The code section bellow is the code required to process the data frames for a specific folder


In [1]:
#########################################
# Packages/ other python files to import.
#########################################

import ae_process_algos as aepe
from pathlib import Path
from os import listdir
import pandas as pd
import numpy as np

#########################################
# User inputs
#########################################

folder_with_data = "data_out"

sample_rate = ((125E6)/32) # The ammount of samples taken in a secound.

lower_frequency = 120000
higher_frequency = 180000
threshold = 0.2
roll_off = 50

#########################################
# Functions To Run
#########################################

def compute_all_ae_processing_algos(signal,sample_rate,lower_frequency,higher_frequency,threshold,roll_off):
    """
    Computes all the ae processing algos for a specific row.
    Meant to be used with the apply statement in pandas.
    Row format is the one that measure produces in this git page.

    Args:
        x: represents the row in the data frame
        sample_rate: the sample rate when recording the signal
        lower_frequency: the lower frequency that is choosen for band energy calculations
        higher_frequency: the higher frequency that is choosen for band energy calculations
        threshold: the amplitude where it will start counting above that.
        roll_off: percentage for the roll off calculations (0-100)
    
    Returns:
        A list of all the new properties to add to the row.

    """

    # Set up to run functions one after another.
    spectrum = aepe.singal_to_Spectrum(signal)

    return pd.Series({
            "band_energy": aepe.band_energy(spectrum,sample_rate,lower_frequency,higher_frequency),
            "band_energy_ratio": aepe.band_energy_ratio(spectrum,sample_rate,lower_frequency,higher_frequency),
            "clearance_factor": aepe.clearance_factor(signal),
            "counts": aepe.counts(signal,threshold),
            "crest_factor": aepe.crest_factor(signal),
            "energy": aepe.energy(signal),
            "impulse_factor": aepe.impulse_factor(signal),
            "k_factor": aepe.k_factor(signal),
            "kurtosis": aepe.kurtosis(signal),
            "margin_factor": aepe.margin_factor(signal),
            "peak_amplitude": aepe.peak_amplitude(signal),
            "rms": aepe.rms(signal),
            "shape_factor": aepe.shape_factor(signal),
            "skewness": aepe.skewness(signal),
            "spectral_centroid": aepe.spectral_centroid(spectrum,sample_rate),
            "spectral_kurtosis": aepe.spectral_kurtosis(spectrum,sample_rate),
            "spectral_peak_frequency": aepe.spectral_peak_frequency(spectrum,sample_rate),
            "spectral_rolloff": aepe.spectral_rolloff(spectrum,sample_rate,roll_off),
            "spectral_skewness": aepe.spectral_skewness(spectrum,sample_rate),
            "spectral_variance": aepe.spectral_variance(spectrum,sample_rate),
            "zero_crossing_rate": aepe.zero_crossing_rate(signal,sample_rate)
            })

#########################################
# Setup
#########################################

# Files in folder we are working on.
files_in_folder = listdir(folder_with_data)

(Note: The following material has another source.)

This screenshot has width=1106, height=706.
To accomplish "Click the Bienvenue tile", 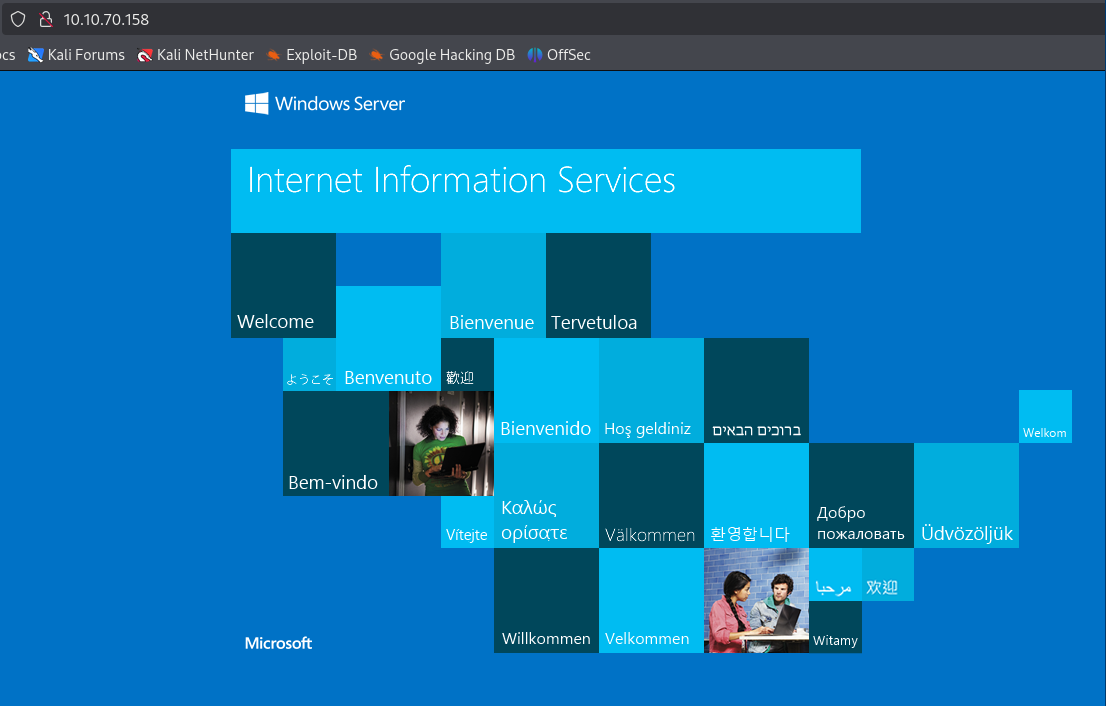I will pos(493,286).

# List the properties that will be calculated.
properties_to_calculate = [
    "band_energy",
    "band_energy_ratio",
    "clearance_factor",
    "counts",
    "crest_factor",
    "energy",
    "impulse_factor",
    "k_factor",
    "kurtosis",
    "margin_factor",
    "peak_amplitude",
    "rms",
    "shape_factor",
    "skewness",
    "spectral_centroid",
    "spectral_kurtosis",
    "spectral_peak_frequency",
    "spectral_rolloff",
    "spectral_skewness",
    "spectral_variance",
    "zero_crossing_rate"]

# Creating a blank data frame to hold all the processed data means and standard deviations from each file
# Will then be used to compare against each other with line plots and see how it all differs
normal_mean_processed = pd.DataFrame(
    columns=properties_to_calculate, index=files_in_folder)
normal_std_processed = pd.DataFrame(
    columns=properties_to_calculate, index=files_in_folder)


#########################################
# Main Function running.
#########################################

# process signal data and save mean and standard deviation.
for file in files_in_folder:

    # Importing dataframe
    file_data_frame = pd.read_csv(Path(folder_with_data + "/" + file))

    file_data_frame = file_data_frame[processed_data_frame["Excitation Freq"] == 200000]

    # Converting signal column to numpy array from string
    file_data_frame['Signal'] = file_data_frame['Signal'].apply(
        lambda x: list(map(float, ast.literal_eval(x))) if pd.notnull(x) else [])
    file_data_frame['Signal'] = file_data_frame['Signal'].apply(np.array)

    # Using the apply statement to calculate all ae properties for each data frame row
    # Then adding a column for that property
    processed_data_frame = file_data_frame.apply(
            lambda row: compute_all_ae_processing_algos(
                row["Signal"],
                sample_rate,
                lower_frequency,
                higher_frequency,
                threshold,
                roll_off
                ),axis=1)

    print("Next file")
    #TODO: Create a function to make a string to run all of the relevent functions that a user defines in a list. Make it create the new columns in the data frame and run the funtions of the values.
    #TODO: create a function to execute the ae processing algos that we specify in a list. Make it a function.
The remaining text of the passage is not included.